- [What you have to do]
After locating "Viewport: 1084px width, 406px" in the listing below, copy that line and each one after it exactly, ending with the line that has "The width and height of the screenshot is (556, 456).".

[Provided records Boundary: Start]

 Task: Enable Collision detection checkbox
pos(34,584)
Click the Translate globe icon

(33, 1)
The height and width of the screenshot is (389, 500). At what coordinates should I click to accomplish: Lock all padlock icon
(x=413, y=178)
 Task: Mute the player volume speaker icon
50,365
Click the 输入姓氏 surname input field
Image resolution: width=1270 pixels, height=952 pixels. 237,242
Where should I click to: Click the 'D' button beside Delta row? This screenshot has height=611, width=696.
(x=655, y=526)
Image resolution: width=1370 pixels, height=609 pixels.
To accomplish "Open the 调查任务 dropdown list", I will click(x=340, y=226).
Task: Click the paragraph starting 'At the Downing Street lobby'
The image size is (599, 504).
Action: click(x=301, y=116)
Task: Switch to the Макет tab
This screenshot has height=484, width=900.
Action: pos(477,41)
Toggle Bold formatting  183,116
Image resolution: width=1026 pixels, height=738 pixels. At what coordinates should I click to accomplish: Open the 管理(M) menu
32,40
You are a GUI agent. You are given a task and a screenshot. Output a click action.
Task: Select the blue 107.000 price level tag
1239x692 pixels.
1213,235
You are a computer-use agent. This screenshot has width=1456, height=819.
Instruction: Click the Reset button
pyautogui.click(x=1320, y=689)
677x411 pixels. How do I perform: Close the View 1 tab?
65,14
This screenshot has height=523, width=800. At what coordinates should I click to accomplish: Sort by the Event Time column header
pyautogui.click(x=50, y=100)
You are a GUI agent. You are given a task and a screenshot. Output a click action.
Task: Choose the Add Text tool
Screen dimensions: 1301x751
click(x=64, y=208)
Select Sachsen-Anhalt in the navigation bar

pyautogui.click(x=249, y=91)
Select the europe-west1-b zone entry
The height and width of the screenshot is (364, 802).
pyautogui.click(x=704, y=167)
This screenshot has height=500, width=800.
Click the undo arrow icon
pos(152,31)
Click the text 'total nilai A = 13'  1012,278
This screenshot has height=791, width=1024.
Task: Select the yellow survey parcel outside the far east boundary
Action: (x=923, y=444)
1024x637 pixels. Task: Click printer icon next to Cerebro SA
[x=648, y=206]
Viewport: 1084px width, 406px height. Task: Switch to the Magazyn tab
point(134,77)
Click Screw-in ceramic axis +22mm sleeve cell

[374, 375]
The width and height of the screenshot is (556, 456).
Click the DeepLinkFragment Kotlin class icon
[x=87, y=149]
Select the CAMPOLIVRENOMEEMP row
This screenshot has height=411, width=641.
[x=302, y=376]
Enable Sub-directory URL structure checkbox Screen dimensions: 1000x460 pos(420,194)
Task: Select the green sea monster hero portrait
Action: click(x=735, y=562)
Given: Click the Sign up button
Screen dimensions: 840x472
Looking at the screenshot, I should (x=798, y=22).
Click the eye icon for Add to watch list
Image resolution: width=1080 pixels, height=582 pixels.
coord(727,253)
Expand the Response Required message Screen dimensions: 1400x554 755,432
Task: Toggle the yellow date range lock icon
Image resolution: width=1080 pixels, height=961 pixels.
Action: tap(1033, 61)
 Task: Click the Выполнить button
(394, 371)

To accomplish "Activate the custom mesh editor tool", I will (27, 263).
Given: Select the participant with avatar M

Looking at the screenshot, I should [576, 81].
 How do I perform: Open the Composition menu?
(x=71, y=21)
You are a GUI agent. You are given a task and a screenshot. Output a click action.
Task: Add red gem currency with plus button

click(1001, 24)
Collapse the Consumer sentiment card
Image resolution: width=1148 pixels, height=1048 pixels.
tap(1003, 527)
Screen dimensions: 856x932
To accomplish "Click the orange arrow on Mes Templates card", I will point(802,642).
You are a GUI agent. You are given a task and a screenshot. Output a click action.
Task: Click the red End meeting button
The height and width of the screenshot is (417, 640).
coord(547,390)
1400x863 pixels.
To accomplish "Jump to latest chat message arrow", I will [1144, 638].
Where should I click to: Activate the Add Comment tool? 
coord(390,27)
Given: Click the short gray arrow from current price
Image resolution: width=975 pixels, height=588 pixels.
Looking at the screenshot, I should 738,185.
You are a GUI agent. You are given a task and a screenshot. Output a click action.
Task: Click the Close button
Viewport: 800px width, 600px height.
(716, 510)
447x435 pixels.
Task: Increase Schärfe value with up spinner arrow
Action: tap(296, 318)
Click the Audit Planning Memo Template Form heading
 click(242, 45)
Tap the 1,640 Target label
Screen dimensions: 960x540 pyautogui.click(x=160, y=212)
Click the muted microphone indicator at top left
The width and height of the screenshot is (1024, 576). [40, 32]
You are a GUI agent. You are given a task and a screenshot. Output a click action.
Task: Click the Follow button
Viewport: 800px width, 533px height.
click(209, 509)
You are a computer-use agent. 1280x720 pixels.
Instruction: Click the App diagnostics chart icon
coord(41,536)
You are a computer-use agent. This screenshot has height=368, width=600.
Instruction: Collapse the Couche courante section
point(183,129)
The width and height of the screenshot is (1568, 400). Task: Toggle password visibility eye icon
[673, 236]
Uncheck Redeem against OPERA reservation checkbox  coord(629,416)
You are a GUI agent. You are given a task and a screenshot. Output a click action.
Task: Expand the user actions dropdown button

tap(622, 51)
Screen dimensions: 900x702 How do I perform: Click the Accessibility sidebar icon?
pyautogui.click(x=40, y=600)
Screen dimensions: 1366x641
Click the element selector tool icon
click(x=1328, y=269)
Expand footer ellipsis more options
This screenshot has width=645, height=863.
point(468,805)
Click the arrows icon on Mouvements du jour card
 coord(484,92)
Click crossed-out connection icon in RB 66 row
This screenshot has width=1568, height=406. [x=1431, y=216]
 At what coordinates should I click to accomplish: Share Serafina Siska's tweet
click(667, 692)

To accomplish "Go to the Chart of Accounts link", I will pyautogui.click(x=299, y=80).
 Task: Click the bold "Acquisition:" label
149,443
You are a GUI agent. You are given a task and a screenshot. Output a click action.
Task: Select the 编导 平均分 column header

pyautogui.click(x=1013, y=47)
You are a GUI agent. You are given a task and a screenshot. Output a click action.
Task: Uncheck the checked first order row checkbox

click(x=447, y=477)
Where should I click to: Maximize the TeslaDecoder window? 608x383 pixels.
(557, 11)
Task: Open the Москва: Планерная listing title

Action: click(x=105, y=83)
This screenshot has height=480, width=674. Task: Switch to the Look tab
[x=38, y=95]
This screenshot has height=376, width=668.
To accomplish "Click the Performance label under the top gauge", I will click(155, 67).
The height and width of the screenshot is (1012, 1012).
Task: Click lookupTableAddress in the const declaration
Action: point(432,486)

[Provided records Boundary: End]

- [Answer box]
Viewport: 1084px width, 406px height. Task: Switch to the Magazyn tab
point(134,77)
Click Screw-in ceramic axis +22mm sleeve cell

[374, 375]
The width and height of the screenshot is (556, 456).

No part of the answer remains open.